Cryptocurrency dive indicative of greater market downturn

Media Contact

Abby Butler

Bitcoin, Ethereum and dogecoin are falling as cryptocurrency gets caught up in the Evergrande selloff. 

Will Cong

Associate Professor of Finance

Will Cong is professor of finance at the Cornell SC Johnson College of Business and an expert on financial technology, innovation and entrepreneurship. He says the drop does not bode well for cryptocurrencies because it indicates they are losing their appeal or are simply unstable and prone to market sentiment swings.

Cong says:

“There are four possible interpretations of the drop.

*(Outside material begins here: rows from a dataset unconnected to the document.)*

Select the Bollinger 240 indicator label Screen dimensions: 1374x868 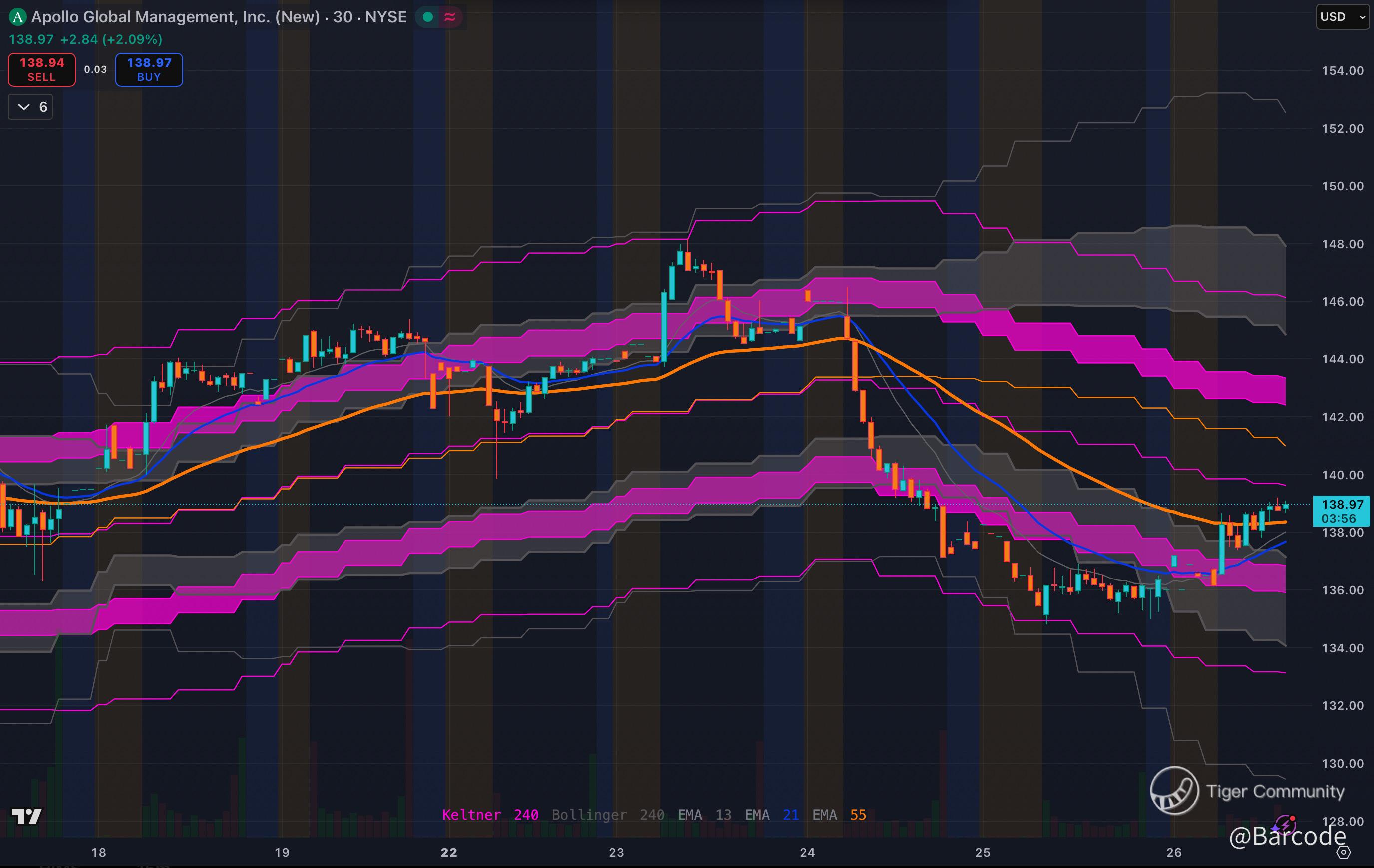click(607, 815)
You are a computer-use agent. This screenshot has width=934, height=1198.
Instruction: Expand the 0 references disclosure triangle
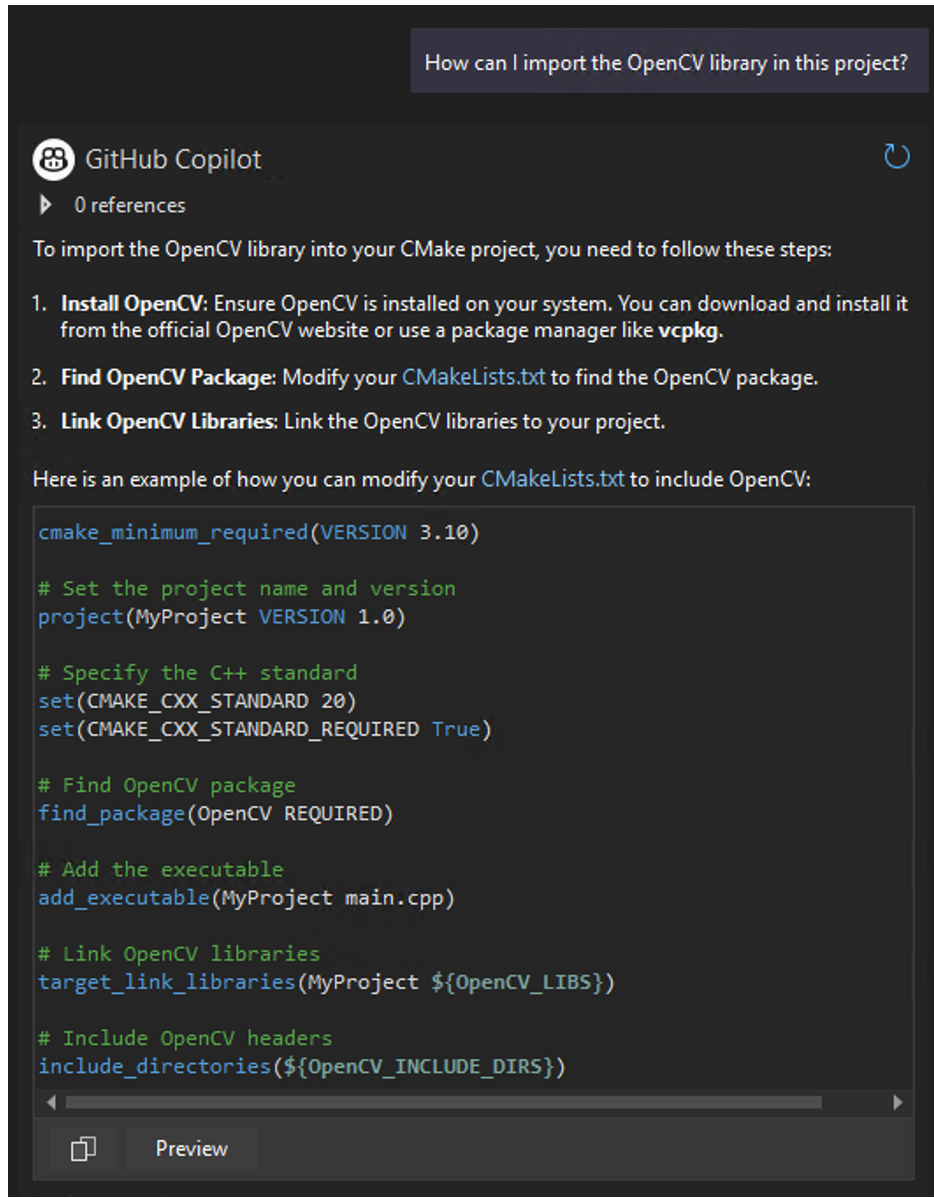pos(45,205)
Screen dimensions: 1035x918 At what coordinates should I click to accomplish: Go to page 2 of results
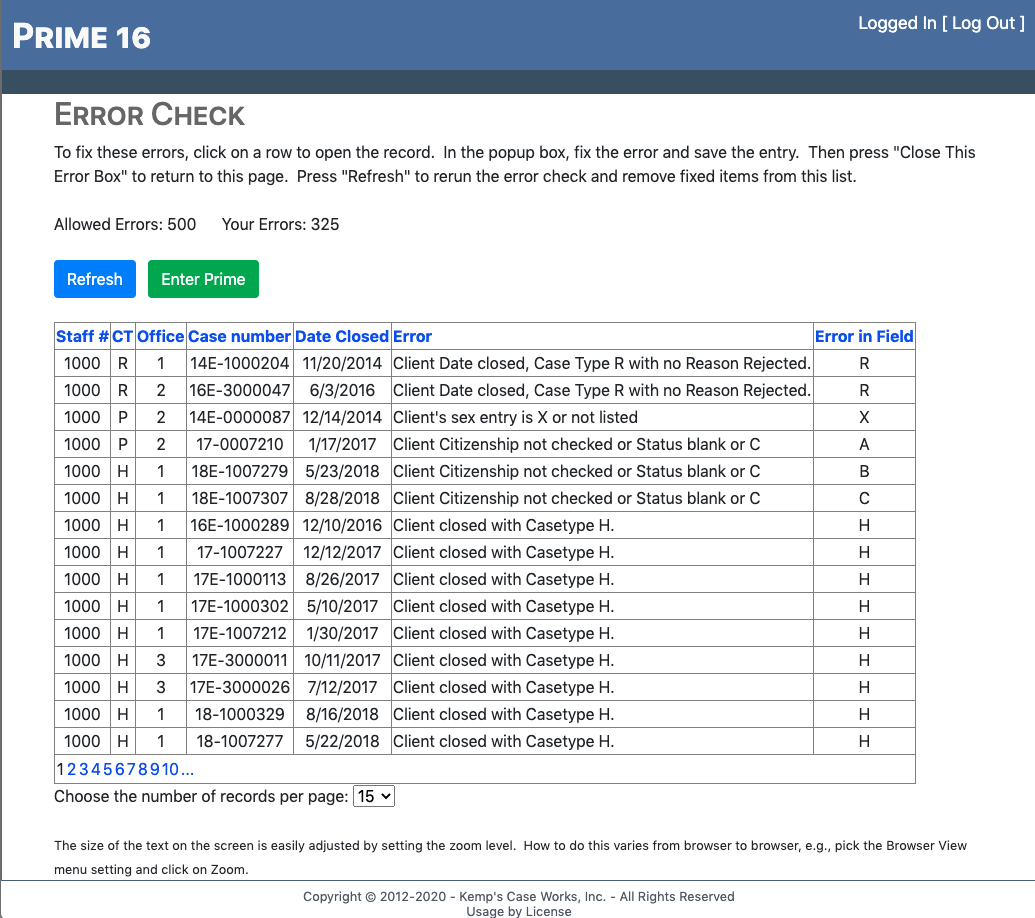point(72,769)
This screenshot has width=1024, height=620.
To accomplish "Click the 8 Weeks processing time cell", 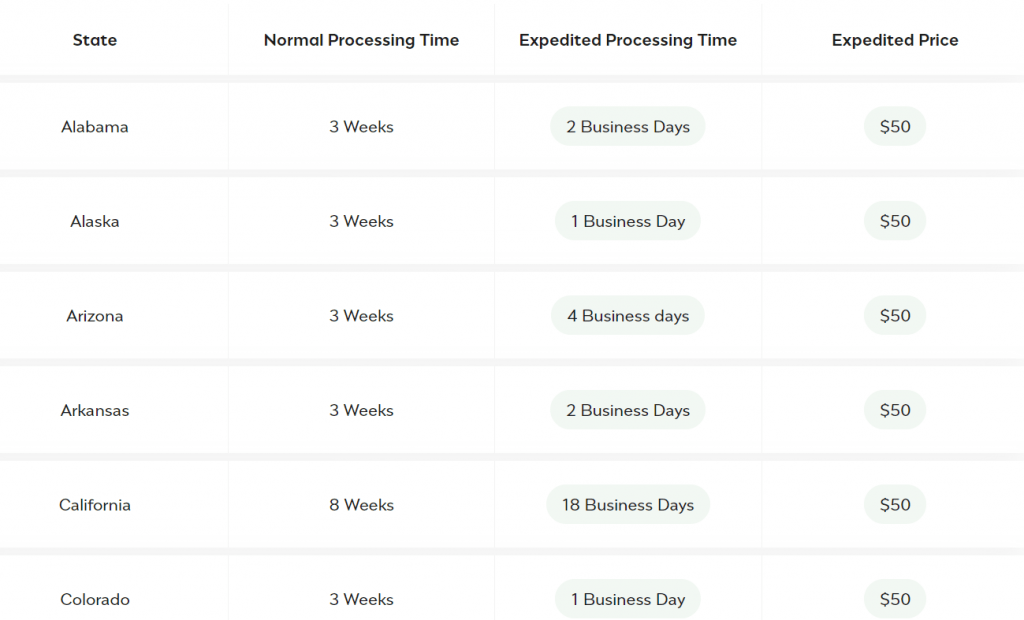I will [361, 505].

“It’s possible that some stablecoins or cryptocurrencies either directly hold Evergrande's short-term debt or are exposed to other Chinese obligations linked to Evergrande, major banks included. This means the selling demand in these cryptocurrencies is driven by the fundamental concern that the Evergrande debt crisis could spread to the financial markets in general, very much like the case of Lehman Brothers. 

“Bitcoin and the like have frequently experienced large swings in their returns over the past few years and the large drop in price and the Evergrande episode could be a coincidence. Despite the industry's effort to create stablecoins, the major cryptocurrencies are still very unstable. Another possibility is that major cryptocurrencies such as Bitcoin have grown to such scale that they are no longer uncorrelated or negatively correlated with other major asset classes such as equities. 

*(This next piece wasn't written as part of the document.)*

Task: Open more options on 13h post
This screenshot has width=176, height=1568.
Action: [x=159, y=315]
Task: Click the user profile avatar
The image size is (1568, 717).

“These phenomena could all be driven by market sentiments. Like currencies, investors' coordination plays a big role and "bank run" type of behavior can easily show up. To the extent that the Evergrande crisis sends fears across the market, cryptocurrencies could be the ones that are prominently affected.” 

Robert Hockett

Professor of Law

Robert Hockett is professor of law at Cornell University and an expert in financial and monetary law and economics. He says cryptocurrency will take the worst hit as assets are offloaded during the market dip. 

Hockett says:

“In opaque crises like the one now afflicting China's Evergrande real estate conglomerate, it's less 'what you know' than 'what you know you don't know' that drives financial volatility. 

“In these cases of opacity-fueled fear, assets described by the word 'crypto' can be expected to take the worst hits in the asset fire sales that accompany conflagration much as did those more euphemistically called 'subprime' 13 years ago. Bitcoin, Ethereum, and the like are accordingly finding themselves hardest hit right now - even more than the more traditional speculative firms like Goldman. They are, in effect, the new canaries in the current financial coal mine.”